# Dreamweaver Deletes Uppercased Files I Try to Rename As Lowercased Files



## NaomiQ (Jul 11, 2005)

The problem happens when I'm using G4's (maybe even G3's) running OS X 10.3, and I've defined a folder on my jump drive (SanDisk 512MB) as the local site:

Sometimes a file name is changed to uppercase, including the extension (e.g. index.htm becomes INDEX.HTM), and when I try to rename the files to have lowercase names, Dreamweaver says it can't rename because the file already exists, and when I hit cancel, the file gets deleted. This happens with folders as well.

Also, when I'm creating links and I choose a file that happens to be uppercased, the link becomes dead when I upload to the server. Even when I type in the filename in lowercase, it somehow gets converted to uppercase and I can't change it, and then it gets uploaded with the wrong link. The result is that users who click on the link get sent to a 404 error page.

However, when I bring the files home and look at them on my computer (iMac G5 running OS X 10.4.1), they all appear in lowercase, even the ones that an hour before were uppercased.

I contacted Apple, and they told me it was a Dreamweaver problem. I contacted Macromedia, and they said it was a server problem. I contacted the hosting service, and they said it's Dreamweaver or the computer.

Is it Dreamweaver, the computer, the case-sensitivity of the OS or the server OS? Is it my jump drive?

Help!


----------



## gparis (Jul 11, 2005)

NaomiQ said:
			
		

> The problem happens when I'm using G4's (maybe even G3's) running OS X 10.3, and I've defined a folder on my jump drive (SanDisk 512MB) as the local site:



it has nothing to do with the OS.  I don't know what exactly causes the bug, but I know which one you are referring to. 
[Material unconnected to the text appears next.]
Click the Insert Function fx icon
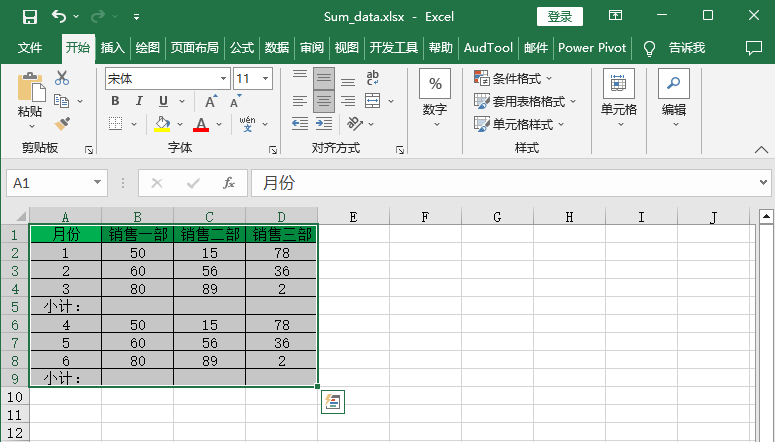Viewport: 775px width, 442px height. [229, 183]
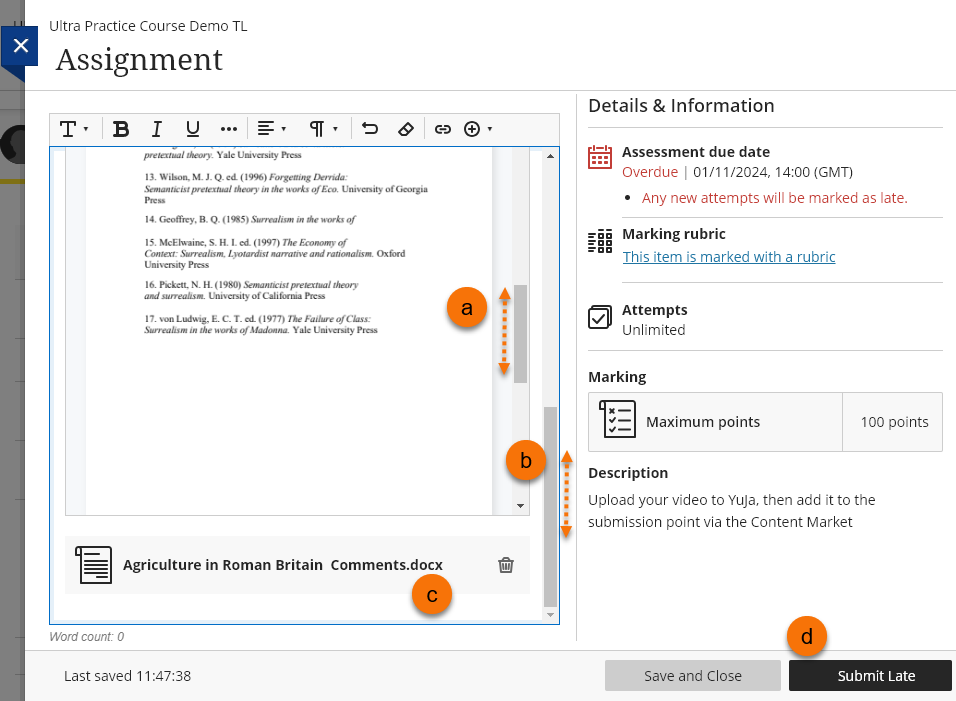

[qupte]Sometimes a file name is changed to uppercase, including the extension (e.g. index.htm becomes INDEX.HTM), and when I try to rename the files to have lowercase names, Dreamweaver says it can't rename because the file already exists, and when I hit cancel, the file gets deleted. This happens with folders as well.[/quote]

start over from scratch.  Redfine the site, keep the CAPS lock key OFF, and use new folders, etc.  you can copy the code from the old pages. or just manually move the files over to the new folders after renaming them.




> Also, when I'm creating links and I choose a file that happens to be uppercased, the link becomes dead when I upload to the server. Even when I type in the filename in lowercase, it somehow gets converted to uppercase and I can't change it, and then it gets uploaded with the wrong link. The result is that users who click on the link get sent to a 404 error page.



To be safe, make sure all the files you use are spelled in lowercase, and all images, etc. have the proper 3 letter extension appopriate to that format. 



> I contacted Apple, and they told me it was a Dreamweaver problem. I contacted Macromedia, and they said it was a server problem. I contacted the hosting service, and they said it's Dreamweaver or the computer.



It's both dreamweaver and a server issue.  Servers have a hard time recognizing ALL CAPS extensions/filenames.  Dreamweaver also does some weird things as well.  

in the end, I am not sure who's problem it is, but if you keep the OS and Dreamweaver software versions fairly consistent, then you should be OK.  And when preparing files ahead of time, remember, 3 letter lower-case extensions (.htm, vs. .HTML)


----------



## ElDiabloConCaca (Jul 11, 2005)

What format is the USB drive in?  Is it MS-DOS or FAT32?  If it's the old MS-DOS (FAT16) format, then that's probably the culprit.


----------



## NaomiQ (Jul 12, 2005)

Thanks for all your suggestions. I don't know what the USB drive is formatted as because I can use it on both PCs and Macs, but I think it is the cross-platform thing. I didn't realize that when I've used the jump drive on a PC, it was Windows changing the filenames. Then, when I went back to the Macs, I was seeing the changed filenames and thinking it was Dreamweaver or the Mac. Ugh. Is there any way to prevent that or am I risking this filename change every time I work with the files on a PC?


----------